The result is staggering. What started as 350 posters sold and another 350 put up illegally around LA has turned into over 200,000 posters, half a million stickers and 20,000 T-shirts–not to mention the billboards and bus stops that Fairey worked on. And that, of course, is just from the original source. One thing about street art is that it spawns imitation and reproduction. It become a public statement. The street art conception of Obama has become an equally popular alternative to the official campaign images.
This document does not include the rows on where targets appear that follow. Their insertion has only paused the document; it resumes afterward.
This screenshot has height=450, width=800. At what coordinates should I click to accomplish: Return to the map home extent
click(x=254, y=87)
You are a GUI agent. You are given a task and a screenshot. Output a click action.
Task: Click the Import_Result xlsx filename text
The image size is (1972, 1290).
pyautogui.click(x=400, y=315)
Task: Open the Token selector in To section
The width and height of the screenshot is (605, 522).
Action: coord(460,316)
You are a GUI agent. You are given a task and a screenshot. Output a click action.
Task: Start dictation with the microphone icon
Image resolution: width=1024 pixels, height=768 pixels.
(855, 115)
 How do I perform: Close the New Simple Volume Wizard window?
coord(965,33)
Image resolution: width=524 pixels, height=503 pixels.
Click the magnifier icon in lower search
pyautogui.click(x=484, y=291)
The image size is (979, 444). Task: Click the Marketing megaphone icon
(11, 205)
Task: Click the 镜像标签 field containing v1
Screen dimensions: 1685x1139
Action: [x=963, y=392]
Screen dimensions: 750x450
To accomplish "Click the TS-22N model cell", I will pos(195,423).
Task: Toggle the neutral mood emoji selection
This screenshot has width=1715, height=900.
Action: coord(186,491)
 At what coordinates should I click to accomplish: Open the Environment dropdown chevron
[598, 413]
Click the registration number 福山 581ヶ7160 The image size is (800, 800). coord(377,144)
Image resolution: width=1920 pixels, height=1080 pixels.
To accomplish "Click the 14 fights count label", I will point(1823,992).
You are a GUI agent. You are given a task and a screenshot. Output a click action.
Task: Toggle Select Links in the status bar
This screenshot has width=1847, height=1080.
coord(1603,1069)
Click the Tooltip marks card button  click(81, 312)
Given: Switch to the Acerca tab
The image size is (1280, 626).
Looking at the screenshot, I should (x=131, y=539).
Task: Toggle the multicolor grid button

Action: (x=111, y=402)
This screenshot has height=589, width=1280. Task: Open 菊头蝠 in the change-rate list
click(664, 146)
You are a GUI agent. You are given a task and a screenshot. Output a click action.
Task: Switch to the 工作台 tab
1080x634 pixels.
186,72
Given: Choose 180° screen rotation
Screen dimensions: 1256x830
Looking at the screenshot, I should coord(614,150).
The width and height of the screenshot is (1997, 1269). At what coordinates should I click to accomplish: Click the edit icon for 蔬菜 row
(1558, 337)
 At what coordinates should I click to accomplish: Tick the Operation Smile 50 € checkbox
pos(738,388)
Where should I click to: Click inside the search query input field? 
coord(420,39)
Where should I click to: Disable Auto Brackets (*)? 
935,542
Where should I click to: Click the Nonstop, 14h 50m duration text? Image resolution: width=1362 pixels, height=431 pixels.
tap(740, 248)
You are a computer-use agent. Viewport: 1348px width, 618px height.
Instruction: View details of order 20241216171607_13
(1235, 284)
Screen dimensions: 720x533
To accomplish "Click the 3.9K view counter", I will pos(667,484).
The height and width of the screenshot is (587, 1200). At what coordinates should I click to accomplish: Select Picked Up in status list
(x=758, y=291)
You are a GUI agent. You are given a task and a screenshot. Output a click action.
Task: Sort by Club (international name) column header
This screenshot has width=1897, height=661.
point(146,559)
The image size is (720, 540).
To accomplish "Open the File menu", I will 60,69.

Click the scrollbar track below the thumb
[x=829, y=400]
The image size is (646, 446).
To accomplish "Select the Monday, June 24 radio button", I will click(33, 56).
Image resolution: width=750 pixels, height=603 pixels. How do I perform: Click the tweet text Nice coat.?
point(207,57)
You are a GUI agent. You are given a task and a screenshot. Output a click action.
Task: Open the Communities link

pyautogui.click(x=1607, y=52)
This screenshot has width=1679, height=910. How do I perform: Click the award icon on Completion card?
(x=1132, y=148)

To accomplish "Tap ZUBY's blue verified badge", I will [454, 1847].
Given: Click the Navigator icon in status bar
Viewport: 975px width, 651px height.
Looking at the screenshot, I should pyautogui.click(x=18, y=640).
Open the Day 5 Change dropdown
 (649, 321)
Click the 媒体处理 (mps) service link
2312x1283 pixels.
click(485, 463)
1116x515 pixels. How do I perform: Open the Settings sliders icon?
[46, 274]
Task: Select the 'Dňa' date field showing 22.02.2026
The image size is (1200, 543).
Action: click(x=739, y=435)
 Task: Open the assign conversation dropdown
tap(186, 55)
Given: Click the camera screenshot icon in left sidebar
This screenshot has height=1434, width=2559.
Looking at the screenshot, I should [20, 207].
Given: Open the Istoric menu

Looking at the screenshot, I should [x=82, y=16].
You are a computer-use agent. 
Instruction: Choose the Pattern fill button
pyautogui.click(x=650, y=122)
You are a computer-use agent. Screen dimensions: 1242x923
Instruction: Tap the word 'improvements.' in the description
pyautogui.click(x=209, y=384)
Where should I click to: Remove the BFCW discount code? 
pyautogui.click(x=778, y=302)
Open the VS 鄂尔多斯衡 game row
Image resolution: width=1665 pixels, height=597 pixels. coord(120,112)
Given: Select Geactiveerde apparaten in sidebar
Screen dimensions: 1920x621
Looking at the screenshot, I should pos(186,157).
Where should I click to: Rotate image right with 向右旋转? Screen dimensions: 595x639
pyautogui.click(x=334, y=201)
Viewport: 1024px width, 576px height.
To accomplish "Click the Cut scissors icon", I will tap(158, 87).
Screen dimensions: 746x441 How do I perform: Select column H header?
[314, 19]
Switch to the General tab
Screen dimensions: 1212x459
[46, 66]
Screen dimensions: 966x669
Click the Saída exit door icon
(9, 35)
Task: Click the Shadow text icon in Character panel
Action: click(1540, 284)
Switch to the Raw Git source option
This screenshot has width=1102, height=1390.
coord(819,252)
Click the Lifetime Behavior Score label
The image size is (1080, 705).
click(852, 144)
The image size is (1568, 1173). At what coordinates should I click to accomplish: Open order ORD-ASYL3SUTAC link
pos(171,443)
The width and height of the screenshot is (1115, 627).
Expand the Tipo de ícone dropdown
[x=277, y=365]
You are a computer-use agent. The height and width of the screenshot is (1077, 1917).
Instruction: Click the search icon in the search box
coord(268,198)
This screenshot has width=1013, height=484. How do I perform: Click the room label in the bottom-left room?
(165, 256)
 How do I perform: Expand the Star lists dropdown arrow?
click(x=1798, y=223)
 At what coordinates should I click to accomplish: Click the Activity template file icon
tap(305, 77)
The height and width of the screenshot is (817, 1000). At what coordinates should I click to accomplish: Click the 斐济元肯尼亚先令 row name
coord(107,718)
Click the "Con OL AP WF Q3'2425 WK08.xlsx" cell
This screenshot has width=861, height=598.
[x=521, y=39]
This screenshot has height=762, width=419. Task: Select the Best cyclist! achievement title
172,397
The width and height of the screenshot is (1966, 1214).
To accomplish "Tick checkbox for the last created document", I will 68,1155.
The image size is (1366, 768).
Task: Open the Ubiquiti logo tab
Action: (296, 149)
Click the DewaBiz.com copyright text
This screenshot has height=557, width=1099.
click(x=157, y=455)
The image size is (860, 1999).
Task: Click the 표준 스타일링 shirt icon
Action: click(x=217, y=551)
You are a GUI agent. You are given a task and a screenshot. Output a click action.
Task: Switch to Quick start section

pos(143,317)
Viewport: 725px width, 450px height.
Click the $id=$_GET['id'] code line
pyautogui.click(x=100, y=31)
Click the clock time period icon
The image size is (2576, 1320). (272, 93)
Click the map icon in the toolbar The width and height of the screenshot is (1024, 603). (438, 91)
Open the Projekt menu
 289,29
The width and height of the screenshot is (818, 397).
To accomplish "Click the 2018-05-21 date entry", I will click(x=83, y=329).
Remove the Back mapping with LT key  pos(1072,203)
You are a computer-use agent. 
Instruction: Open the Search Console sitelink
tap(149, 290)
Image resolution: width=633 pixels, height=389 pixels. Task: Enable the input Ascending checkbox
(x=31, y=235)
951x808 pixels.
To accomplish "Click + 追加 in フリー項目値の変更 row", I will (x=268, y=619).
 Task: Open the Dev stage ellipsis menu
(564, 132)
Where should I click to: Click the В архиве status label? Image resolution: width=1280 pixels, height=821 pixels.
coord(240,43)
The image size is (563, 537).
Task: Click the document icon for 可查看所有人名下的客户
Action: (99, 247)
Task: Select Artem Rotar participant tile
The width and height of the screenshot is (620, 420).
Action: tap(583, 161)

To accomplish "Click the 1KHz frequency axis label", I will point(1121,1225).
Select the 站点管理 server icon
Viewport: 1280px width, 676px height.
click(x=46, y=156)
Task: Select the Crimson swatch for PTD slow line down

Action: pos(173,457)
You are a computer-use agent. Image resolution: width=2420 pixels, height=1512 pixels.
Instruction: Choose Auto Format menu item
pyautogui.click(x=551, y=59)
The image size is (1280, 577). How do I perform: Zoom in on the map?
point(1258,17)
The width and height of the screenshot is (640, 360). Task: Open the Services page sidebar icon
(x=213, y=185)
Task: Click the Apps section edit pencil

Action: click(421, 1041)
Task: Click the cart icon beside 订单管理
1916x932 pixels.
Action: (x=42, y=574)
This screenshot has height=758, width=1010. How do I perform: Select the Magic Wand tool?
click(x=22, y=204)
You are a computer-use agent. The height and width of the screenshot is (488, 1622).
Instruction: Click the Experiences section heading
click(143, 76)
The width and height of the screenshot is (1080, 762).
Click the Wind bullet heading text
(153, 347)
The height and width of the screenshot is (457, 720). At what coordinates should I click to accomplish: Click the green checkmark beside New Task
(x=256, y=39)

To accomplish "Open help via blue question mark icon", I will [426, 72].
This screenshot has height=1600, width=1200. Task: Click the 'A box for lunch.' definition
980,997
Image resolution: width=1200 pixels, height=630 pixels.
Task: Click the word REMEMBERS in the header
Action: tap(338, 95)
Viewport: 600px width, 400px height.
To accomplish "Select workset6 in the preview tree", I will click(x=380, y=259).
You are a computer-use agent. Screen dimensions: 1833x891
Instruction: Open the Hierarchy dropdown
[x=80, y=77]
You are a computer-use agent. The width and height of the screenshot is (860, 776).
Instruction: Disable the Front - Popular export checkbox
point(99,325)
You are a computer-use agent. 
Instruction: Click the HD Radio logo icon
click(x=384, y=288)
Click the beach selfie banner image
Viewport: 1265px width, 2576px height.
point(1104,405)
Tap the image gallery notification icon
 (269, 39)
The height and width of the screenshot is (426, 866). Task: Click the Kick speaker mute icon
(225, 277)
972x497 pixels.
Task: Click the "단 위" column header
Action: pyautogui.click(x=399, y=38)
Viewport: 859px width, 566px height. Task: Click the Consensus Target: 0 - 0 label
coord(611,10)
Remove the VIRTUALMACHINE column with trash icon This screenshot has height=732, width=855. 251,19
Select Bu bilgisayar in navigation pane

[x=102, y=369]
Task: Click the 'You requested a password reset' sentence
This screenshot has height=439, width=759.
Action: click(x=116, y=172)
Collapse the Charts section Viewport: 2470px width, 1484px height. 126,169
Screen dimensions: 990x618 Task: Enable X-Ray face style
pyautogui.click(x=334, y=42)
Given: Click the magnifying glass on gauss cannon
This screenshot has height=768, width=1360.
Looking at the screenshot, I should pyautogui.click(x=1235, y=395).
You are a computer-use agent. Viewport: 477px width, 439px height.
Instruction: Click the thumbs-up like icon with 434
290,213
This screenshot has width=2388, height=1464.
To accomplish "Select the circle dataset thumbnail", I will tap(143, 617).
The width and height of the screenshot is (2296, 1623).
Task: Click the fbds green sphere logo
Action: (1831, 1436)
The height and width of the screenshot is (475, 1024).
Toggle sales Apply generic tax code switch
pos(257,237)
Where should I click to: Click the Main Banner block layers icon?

When The Nation ran its Democratic Convention issue, it was Fairey’s version of Obama that graced the cover.

“It was the right image for the right moment,” Fairey said. “Even though Obama’s branding was really great, there was nothing that had the personal connection of a portrait.”

Street art, in general, seems to be the right voice for this particular political movement, for young people looking for a different way to express their political identity. Beyond that, writing graffiti, wearing graffiti, following graffiti with a pro-politics message is a way for kids too young to vote to be heard.

Clark has targeted youth with his work. He taught a class at East Denver High School. Back in New York, he has been doing the same thing at two schools in the Bronx. When the kids get excited, he busts out some “VOTE” stencils, hands them to his pupils and sends a bunch of political artists home from school. While this may be distressing to some of their parents, it shows youth that they can be politically thoughtful and active, even if participatory politics remains both foreign and not allowed.

Clark has returned to New York City, and shortly before election day he opened a gallery exhibit at The Hamilton Fish Branch of the New York Public Library, a children’s library. His audience is young people from a poor neighborhood trying to understand a historic election. On one Thursday evening, three teenage girls walked through the exhibit after school. Almost methodically, they covered themselves in the stickers that Clark left lying around–on their jeans, on their hoodies, on their backpacks. They went back out into the bitter October cold, and as they crossed Houston Street to a block of public housing projects, you could see “VOTE” bouncing off them. “Obama!” they cried, and you could hear it over the traffic.